BEGIN GIVEN RECORDS

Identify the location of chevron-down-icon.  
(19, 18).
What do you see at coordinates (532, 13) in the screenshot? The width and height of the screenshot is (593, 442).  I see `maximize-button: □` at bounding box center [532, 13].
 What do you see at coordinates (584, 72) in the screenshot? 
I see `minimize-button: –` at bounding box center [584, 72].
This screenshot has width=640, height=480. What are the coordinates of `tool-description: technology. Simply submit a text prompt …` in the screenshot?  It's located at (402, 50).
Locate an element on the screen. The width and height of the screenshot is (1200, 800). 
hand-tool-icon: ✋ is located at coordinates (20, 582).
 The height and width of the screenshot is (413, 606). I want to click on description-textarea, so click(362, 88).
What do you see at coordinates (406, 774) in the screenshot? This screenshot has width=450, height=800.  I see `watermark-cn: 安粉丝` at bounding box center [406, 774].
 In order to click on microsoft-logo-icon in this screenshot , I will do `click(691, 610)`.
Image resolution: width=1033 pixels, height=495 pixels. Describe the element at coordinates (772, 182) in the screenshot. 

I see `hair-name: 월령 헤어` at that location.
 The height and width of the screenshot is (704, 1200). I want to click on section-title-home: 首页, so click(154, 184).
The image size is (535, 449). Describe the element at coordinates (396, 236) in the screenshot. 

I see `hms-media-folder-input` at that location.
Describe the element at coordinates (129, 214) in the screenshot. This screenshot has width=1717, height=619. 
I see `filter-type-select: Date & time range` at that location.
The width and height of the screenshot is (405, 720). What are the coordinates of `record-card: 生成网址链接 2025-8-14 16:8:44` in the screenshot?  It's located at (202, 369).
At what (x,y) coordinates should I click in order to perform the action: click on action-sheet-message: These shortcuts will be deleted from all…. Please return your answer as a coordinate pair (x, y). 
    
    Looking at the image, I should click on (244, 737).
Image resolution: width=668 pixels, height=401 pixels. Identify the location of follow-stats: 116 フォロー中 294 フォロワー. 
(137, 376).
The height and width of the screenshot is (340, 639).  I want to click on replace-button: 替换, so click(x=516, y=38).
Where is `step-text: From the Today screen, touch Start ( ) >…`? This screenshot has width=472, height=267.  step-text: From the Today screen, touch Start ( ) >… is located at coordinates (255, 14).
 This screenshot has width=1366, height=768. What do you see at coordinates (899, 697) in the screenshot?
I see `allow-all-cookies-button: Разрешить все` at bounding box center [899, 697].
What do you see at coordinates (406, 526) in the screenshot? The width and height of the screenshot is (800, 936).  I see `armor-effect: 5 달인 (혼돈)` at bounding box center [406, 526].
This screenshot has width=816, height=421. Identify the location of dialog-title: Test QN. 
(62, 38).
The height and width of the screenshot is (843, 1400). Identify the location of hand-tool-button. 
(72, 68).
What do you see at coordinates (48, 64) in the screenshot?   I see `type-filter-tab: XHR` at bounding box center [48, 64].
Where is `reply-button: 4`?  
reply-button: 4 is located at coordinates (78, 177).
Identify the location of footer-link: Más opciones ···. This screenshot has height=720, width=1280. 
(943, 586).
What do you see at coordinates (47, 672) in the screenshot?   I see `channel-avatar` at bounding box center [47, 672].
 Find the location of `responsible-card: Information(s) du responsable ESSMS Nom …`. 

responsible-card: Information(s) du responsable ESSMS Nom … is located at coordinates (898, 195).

END GIVEN RECORDS

WHAT YOU WILL DO:
Rewrite the data above as a numbered list, leaving out any blank lines.

TASK RESPONSE:
1. Identify the location of chevron-down-icon.  
2. (19, 18).
3. What do you see at coordinates (532, 13) in the screenshot? The width and height of the screenshot is (593, 442).  I see `maximize-button: □` at bounding box center [532, 13].
4.  What do you see at coordinates (584, 72) in the screenshot? 
5. I see `minimize-button: –` at bounding box center [584, 72].
6. This screenshot has width=640, height=480. What are the coordinates of `tool-description: technology. Simply submit a text prompt …` in the screenshot?  It's located at (402, 50).
7. Locate an element on the screen. The width and height of the screenshot is (1200, 800). 
8. hand-tool-icon: ✋ is located at coordinates (20, 582).
9.  The height and width of the screenshot is (413, 606). I want to click on description-textarea, so click(362, 88).
10. What do you see at coordinates (406, 774) in the screenshot? This screenshot has width=450, height=800.  I see `watermark-cn: 安粉丝` at bounding box center [406, 774].
11.  In order to click on microsoft-logo-icon in this screenshot , I will do `click(691, 610)`.
12. Image resolution: width=1033 pixels, height=495 pixels. Describe the element at coordinates (772, 182) in the screenshot. 
13. I see `hair-name: 월령 헤어` at that location.
14.  The height and width of the screenshot is (704, 1200). I want to click on section-title-home: 首页, so click(154, 184).
15. The image size is (535, 449). Describe the element at coordinates (396, 236) in the screenshot. 
16. I see `hms-media-folder-input` at that location.
17. Describe the element at coordinates (129, 214) in the screenshot. This screenshot has width=1717, height=619. 
18. I see `filter-type-select: Date & time range` at that location.
19. The width and height of the screenshot is (405, 720). What are the coordinates of `record-card: 生成网址链接 2025-8-14 16:8:44` in the screenshot?  It's located at (202, 369).
20. At what (x,y) coordinates should I click in order to perform the action: click on action-sheet-message: These shortcuts will be deleted from all…. Please return your answer as a coordinate pair (x, y). 
21.     Looking at the image, I should click on (244, 737).
22. Image resolution: width=668 pixels, height=401 pixels. Identify the location of follow-stats: 116 フォロー中 294 フォロワー. 
23. (137, 376).
24. The height and width of the screenshot is (340, 639).  I want to click on replace-button: 替换, so click(x=516, y=38).
25. Where is `step-text: From the Today screen, touch Start ( ) >…`? This screenshot has width=472, height=267.  step-text: From the Today screen, touch Start ( ) >… is located at coordinates (255, 14).
26.  This screenshot has width=1366, height=768. What do you see at coordinates (899, 697) in the screenshot?
27. I see `allow-all-cookies-button: Разрешить все` at bounding box center [899, 697].
28. What do you see at coordinates (406, 526) in the screenshot? The width and height of the screenshot is (800, 936).  I see `armor-effect: 5 달인 (혼돈)` at bounding box center [406, 526].
29. This screenshot has width=816, height=421. Identify the location of dialog-title: Test QN. 
30. (62, 38).
31. The height and width of the screenshot is (843, 1400). Identify the location of hand-tool-button. 
32. (72, 68).
33. What do you see at coordinates (48, 64) in the screenshot?   I see `type-filter-tab: XHR` at bounding box center [48, 64].
34. Where is `reply-button: 4`?  
35. reply-button: 4 is located at coordinates (78, 177).
36. Identify the location of footer-link: Más opciones ···. This screenshot has height=720, width=1280. 
37. (943, 586).
38. What do you see at coordinates (47, 672) in the screenshot?   I see `channel-avatar` at bounding box center [47, 672].
39.  Find the location of `responsible-card: Information(s) du responsable ESSMS Nom …`. 
40. responsible-card: Information(s) du responsable ESSMS Nom … is located at coordinates (898, 195).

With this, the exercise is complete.